3. what will be the output of

what(5,0)

what(5,1)

what(5,2)

what(5,3)

...

4. that takes too much time
is there any simpler way?

5. use iteration instead of recursion if you want speed, as far as simplicity goes, its simple enough

6. what??

7. use for or a while loop instead of call the function over and over again

8. What transgalatic is doing, is saying that it takes too much time to calculate the output in an exam, where everything is time-critical.

Try it for the cases of (1,1), (1, 2), (2, 1), (2, 2), (3, 1), (1, 3), (3, 2), (2, 3), (3, 3). Not very many cases, but it should give you a general idea of what the function does.

9. (1,1) = 0
(1,0) = 1
(2,2)= 1

i cant see a pattern

10. Originally Posted by transgalactic2
(1,1) = 0
(1,0) = 1
(2,2)= 1

i cant see a pattern
That's probably true. I would wager that no one would be able to find a pattern just from those three values. If you can't find a pattern from the first three values, keep going.

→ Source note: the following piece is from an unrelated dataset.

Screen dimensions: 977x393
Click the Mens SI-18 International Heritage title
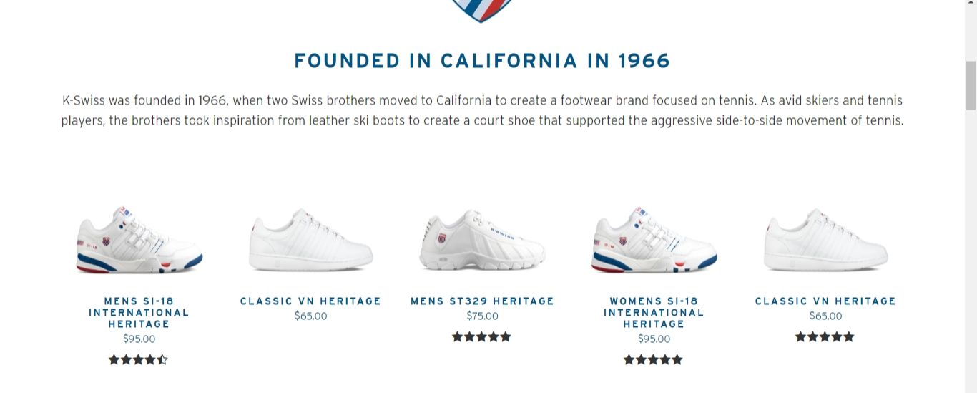click(x=139, y=312)
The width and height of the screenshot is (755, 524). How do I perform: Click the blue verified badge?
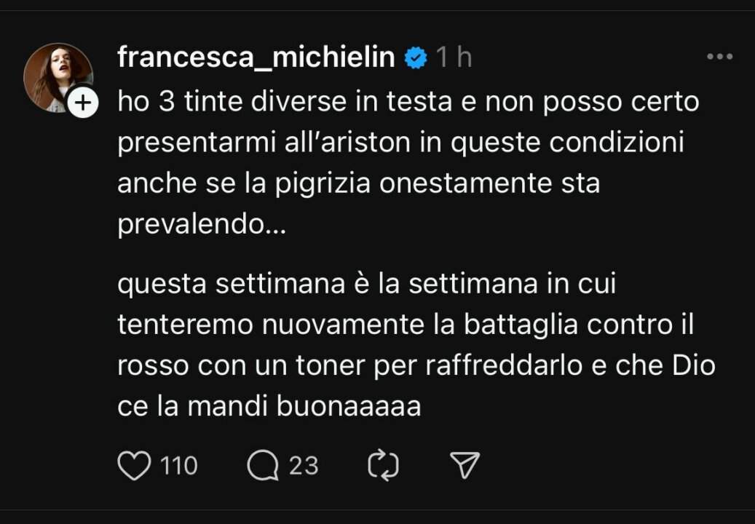416,57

11. i dont have a sistematic way..

i am shooting in the dark
i need a sistematic way for picking input

12. Even if you don't know any numbers other than 0, 1, and 2, there are still six more input pairs that just use those numbers. (That is to say, you're going to need to know what happens everywhere, so look everywhere.) If you ever figure out any numbers other than 0, 1, and 2, then you can add that to your repertoire and make more pairs.

13. i dont have a sistematic way..

i am shooting in the dark
i need a sistematic way for picking input in order to get a formula

14. I'm not sure why you don't recognize "pick all the small inputs" as a system.

If you did look at the code at all, then you would have noticed that there are two different modes of moving -- decrease the first number if you're "below the diagonal" (i.e., if the first is bigger than the second), decreasing the second number if you're on or above the diagonal. So you should be able to see that you'll need to pick pairs in all three places (below the diagonal, on the diagonal, and above the diagonal).